We also performed a comparison between treatment-naïve adults and children, and we found a significant difference in the metronidazole resistance rates between the two groups. Similar results were also observed in Bulgarian patients [16]. This may be caused by the use of metronidazole in adults to treat oral or gynecological disease [17, 18]. While no significant difference in clarithromycin resistance rates was found between these two groups, the resistance rate for clarithromycin appeared to be somewhat higher in children than in adults; this phenomenon was also observed in other studies [19,20,21]. When we performed further analysis to evaluate the association between age and the clarithromycin resistance rate, patients under the age of 10 years had a significantly higher resistance rate than patients with ages ranging from 10 to 24 years; after the age of 24 years, the resistance rate rose again. It is possible that young children have a higher resistance rate to clarithromycin because macrolides are widely used for respiratory infections such as mycoplasma pneumonia in childhood. Interestingly, the resistance rate decreased in the following age class. A downward trend in clarithromycin resistance was also observed in research by L Li [22]. It appears that resistance to clarithromycin is reversible or maybe resistant strains are replaced by susceptible strains. It has been reported that without the pressure of antibiotics, susceptible bacteria are able to outcompete resistant strains over time, as bacteria may incur a fitness cost to acquire resistance [23]. This may account for the change in clarithromycin resistance rates. In addition, we detected resistance to only three antibiotics in H. pylori strains isolated from child patients because the use of antibiotics such as levofloxacin and tetracycline is limited in child patients. Quinolone antibiotics such as levofloxacin may have some bad effects on the development of bone and cartilage in children, and the use of tetracycline can induce tetracycline pigmentation of teeth.
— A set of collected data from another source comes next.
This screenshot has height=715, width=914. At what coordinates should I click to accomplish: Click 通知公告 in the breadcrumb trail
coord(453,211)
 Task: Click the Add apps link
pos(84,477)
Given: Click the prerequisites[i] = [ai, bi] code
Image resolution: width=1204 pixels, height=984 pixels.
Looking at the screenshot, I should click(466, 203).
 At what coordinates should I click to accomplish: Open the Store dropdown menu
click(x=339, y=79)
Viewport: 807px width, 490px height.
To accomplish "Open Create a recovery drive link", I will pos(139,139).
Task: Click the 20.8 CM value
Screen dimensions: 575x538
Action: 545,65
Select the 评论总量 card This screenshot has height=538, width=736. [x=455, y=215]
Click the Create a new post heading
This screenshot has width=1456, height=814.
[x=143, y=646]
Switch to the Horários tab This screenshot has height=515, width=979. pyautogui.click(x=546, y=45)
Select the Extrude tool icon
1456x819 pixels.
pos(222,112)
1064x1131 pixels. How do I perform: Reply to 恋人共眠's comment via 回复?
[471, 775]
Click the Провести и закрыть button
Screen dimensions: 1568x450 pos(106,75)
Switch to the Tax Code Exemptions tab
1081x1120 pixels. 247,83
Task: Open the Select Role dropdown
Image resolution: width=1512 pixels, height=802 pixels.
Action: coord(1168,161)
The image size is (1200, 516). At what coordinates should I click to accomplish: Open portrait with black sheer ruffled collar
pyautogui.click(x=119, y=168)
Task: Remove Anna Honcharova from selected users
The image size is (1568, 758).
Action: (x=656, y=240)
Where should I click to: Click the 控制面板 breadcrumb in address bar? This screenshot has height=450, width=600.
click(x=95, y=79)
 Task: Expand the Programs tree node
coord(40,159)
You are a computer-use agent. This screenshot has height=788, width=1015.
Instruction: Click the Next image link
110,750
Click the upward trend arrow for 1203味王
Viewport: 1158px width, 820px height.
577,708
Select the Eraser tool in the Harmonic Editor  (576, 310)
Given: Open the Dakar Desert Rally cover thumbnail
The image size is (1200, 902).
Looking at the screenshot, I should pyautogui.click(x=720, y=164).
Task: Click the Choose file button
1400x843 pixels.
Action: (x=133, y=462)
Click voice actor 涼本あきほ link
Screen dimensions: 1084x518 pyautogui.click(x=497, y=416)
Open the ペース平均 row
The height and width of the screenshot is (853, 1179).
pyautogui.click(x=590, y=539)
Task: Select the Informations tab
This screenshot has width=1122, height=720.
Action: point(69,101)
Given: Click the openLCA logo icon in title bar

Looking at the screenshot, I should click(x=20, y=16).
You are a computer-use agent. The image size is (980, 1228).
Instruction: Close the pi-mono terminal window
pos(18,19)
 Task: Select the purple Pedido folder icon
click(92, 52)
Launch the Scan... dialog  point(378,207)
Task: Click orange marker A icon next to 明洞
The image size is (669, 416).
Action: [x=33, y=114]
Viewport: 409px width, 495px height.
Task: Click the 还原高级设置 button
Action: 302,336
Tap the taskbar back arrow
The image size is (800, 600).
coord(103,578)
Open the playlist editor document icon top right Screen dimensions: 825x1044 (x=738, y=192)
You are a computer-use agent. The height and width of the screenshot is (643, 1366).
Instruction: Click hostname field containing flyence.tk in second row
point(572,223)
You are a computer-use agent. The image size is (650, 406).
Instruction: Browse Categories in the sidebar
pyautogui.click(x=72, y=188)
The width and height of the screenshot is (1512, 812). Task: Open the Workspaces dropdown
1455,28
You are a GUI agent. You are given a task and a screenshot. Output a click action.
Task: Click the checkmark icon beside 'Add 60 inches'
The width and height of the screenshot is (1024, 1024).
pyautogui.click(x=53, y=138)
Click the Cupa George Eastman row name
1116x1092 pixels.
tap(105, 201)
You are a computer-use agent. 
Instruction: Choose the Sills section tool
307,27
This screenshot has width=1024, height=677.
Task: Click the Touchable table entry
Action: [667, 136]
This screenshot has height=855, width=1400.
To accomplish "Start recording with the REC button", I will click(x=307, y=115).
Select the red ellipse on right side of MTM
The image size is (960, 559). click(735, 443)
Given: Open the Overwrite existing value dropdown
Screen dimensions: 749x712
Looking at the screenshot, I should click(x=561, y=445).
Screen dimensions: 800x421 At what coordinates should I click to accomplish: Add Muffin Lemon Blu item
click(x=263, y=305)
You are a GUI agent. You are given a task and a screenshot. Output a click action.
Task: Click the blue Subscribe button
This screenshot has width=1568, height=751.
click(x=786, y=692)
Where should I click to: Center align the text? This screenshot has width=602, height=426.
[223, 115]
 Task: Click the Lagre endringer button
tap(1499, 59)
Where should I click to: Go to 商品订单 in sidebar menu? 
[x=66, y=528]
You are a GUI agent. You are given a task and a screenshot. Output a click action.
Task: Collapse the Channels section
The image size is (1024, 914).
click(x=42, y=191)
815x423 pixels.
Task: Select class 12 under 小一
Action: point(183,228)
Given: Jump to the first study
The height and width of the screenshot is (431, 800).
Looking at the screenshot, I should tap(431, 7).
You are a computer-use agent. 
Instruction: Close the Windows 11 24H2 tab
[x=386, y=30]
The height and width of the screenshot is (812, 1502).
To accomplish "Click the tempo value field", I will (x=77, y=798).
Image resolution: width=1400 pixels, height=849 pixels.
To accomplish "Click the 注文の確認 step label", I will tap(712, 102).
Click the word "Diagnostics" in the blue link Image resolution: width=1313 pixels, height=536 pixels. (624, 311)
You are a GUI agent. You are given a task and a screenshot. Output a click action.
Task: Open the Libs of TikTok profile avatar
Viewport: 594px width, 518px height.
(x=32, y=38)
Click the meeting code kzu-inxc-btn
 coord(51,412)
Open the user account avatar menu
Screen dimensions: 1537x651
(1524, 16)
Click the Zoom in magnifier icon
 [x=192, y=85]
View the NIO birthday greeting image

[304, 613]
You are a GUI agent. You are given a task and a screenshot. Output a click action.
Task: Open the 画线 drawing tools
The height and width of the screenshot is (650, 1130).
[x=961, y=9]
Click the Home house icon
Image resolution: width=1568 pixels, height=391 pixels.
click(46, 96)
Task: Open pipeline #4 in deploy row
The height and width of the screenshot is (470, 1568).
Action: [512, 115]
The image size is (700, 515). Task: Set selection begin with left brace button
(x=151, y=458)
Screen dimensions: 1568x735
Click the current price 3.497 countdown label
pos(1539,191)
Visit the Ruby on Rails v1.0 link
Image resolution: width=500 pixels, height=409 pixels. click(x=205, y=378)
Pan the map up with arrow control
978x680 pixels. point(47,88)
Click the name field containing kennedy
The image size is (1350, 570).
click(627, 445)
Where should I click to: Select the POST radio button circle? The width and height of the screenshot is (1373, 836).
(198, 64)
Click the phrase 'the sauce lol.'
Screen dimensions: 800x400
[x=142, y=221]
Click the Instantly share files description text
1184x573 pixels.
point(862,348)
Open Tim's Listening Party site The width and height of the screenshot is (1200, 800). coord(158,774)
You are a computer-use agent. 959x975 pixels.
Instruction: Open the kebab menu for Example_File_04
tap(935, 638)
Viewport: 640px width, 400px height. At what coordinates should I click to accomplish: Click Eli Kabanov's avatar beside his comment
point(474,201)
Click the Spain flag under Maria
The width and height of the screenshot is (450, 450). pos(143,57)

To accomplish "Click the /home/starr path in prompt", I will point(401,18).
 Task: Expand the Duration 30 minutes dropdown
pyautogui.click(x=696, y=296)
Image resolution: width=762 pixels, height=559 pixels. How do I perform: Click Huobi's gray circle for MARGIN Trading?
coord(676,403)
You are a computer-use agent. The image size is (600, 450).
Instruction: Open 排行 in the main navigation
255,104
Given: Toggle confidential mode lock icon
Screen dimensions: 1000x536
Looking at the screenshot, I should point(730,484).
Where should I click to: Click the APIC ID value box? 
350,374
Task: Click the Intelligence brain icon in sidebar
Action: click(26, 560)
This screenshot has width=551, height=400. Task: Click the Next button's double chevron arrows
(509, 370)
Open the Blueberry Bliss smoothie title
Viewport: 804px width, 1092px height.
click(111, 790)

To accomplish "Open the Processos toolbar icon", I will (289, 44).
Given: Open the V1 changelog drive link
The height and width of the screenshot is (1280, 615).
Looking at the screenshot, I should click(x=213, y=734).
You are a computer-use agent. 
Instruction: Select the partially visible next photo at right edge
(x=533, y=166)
In addition, we also collected strains from the general population; to the best of our knowledge, this was the first study to focus on this population group. This group was evaluated to determine the prevalence of antibiotic resistance regardless of the presence of digestive symptoms or previous treatment. The results showed that there were no significant differences when comparing the resistance rates for metronidazole, levofloxacin, amoxicillin and other antibiotics between the general population and the treatment-naïve adult population. It is noteworthy that again, the result differs for clarithromycin, whose resistance rates were significantly lower in this group than in the treatment-naïve adult group. Approximately 10% of H. pylori-infected patients have digestive symptoms, while most H. pylori-positive patients do not report any discomfort. Most of the general population belongs to this latter category, while patients who seek treatment in the hospital have digestive symptoms. It is possible that these patients had a higher level of macrolide consumption than the general population before going to the hospital. It should be noted that only clarithromycin resistance showed a possible reversal phenomenon, suggesting some unique characteristic of this antibiotic.

The current study had some limitations. First, we detected only three antibiotic resistance rates in treatment-naïve children, making the comparison incomplete. Second, we were unable to obtain the treatment protocols and original resistance rates for the previously treated adult patients. Third, the individuals in the general population who participated in the health survey were all older than 40 years, so some bias may exist.

Conclusions

The resistance rates for metronidazole, clarithromycin and levofloxacin were high, especially in previously treated adults. Treatment-naïve children had a lower metronidazole resistance rate than treatment-naïve adults. The resistance rate for clarithromycin was low in treatment-naïve patients whose ages ranged from 10 to 24 years. The resistance rates for clarithromycin were significantly lower in the general population than in treatment-naïve adult patients.